An unmanned cargo ship traveling to the International Space Station burned up in the atmosphere shortly after launching Thursday, the Russian space agency said, raising concerns over space travel safety.
"According to preliminary information, as a result of an abnormal situation, the cargo ship's loss occurred some 190 kilometers above the remote, unpopulated mountainous territory of (Russia's) Tuva region, and most fragments burned up in dense layers of the atmosphere," Roscosmos said in a statement.
Roscosmos said earlier Thursday that it had lost contact with the Progress MS-04 ship 383 seconds after it launched from the Baikonur cosmodrome in Kazakhstan, and that its specialists were looking into the problem.
The space agency said the loss of the cargo ship will "not affect the normal operations of the ISS systems and the subsistence of the station's crew."
NASA meanwhile said on its website that supplies at the space laboratory are "at good levels."
The cargo ship, which had been scheduled to arrive at the ISS on Saturday, was carrying 2.4 tonnes of fuel, food and equipment when it took off from Baikonur, Roscosmos said.
- Second failed launch -
The Russian agency said a state commission would probe the incident but did not say whether it would affect future launches.
This latest incident represents the second failed launch of a Progress cargo ship in less than two years.
In April 2015 a Progress ship disintegrated as it plummeted to Earth, a failure Russia blamed on a problem with a Soyuz rocket.
The incident saw Russia put all space travel on hold for nearly three months and forced a group of astronauts to spend an extra month on the ISS.
Russia said at the time that because the same type of rocket is used for manned ships, all issues with Progress resupply missions needed to be thoroughly investigated before any manned vessels could be launched.
Russia sends three or four such spacecraft per year to supply the ISS. After making their delivery, they plummet back to Earth, burning up in the atmosphere above the Pacific Ocean.

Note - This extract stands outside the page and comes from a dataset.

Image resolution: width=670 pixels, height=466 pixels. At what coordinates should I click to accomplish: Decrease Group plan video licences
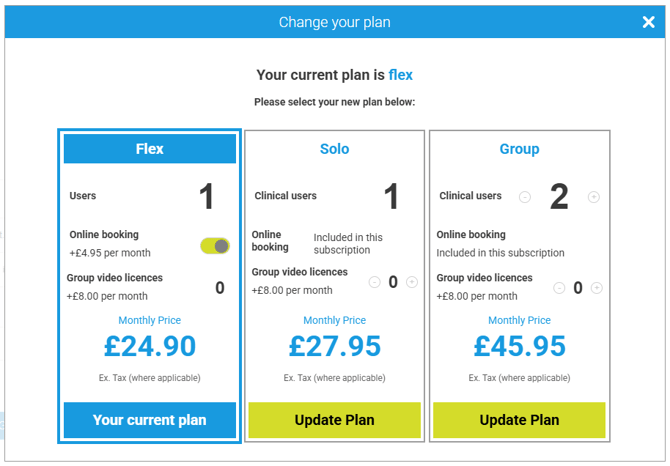559,288
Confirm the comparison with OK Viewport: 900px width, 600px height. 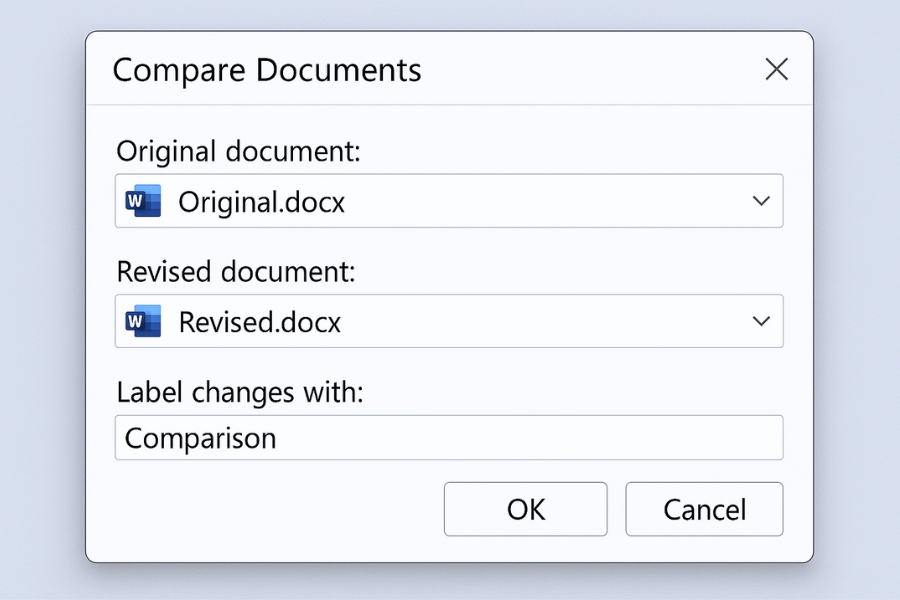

Last month Frenchman Thomas Pesquet, Russian cosmonaut Oleg Novitsky and American astronaut Peggy Whitson launched to the ISS for a six-month mission.
The launch followed that of Russians Andrei Borisenko and Sergei Ryzhikov and American Shane Kimbrough in October, which was pushed back by nearly a month due to technical issues.
Technical mishaps have complicated plans to extend the periods during which the ISS is fully staffed with six astronauts.
Russia's Soyuz capsules offer the only way for global astronauts to reach the space station since the American space shuttle program was retired in 2011.
The space laboratory, where a range of research is carried out, has been orbiting Earth at about 28,000 kilometers per hour (17,000 miles per hour) since 1998.